Records contained in a dataset
*** Block opens ***
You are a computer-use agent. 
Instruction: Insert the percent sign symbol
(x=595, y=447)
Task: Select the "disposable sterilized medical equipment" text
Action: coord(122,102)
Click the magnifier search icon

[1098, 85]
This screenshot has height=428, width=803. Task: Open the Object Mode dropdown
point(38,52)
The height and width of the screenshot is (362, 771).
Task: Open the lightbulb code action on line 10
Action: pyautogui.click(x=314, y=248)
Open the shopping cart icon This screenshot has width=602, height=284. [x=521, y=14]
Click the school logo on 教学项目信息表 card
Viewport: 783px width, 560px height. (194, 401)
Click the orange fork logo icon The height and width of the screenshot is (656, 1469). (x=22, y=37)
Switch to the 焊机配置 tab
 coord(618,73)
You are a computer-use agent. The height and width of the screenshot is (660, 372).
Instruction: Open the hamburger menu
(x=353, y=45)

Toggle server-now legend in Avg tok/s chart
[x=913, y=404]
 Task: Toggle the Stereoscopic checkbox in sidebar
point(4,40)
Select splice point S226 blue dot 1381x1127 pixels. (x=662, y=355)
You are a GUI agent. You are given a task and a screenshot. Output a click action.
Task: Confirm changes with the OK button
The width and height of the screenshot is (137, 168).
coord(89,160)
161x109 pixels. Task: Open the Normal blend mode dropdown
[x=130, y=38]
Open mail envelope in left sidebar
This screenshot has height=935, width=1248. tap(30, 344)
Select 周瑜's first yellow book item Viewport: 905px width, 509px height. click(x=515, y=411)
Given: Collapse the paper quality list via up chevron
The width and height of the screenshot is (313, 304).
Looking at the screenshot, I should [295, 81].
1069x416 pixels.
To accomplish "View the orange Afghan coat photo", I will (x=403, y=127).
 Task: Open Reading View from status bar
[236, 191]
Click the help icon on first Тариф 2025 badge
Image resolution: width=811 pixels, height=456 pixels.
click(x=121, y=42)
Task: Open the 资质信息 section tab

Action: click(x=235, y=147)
*** Block closes ***
• [Exercise instructions] Counting only lines that contain the string "computer", how many are there in the data above? Give the number alone.

• [Answer to this task] 2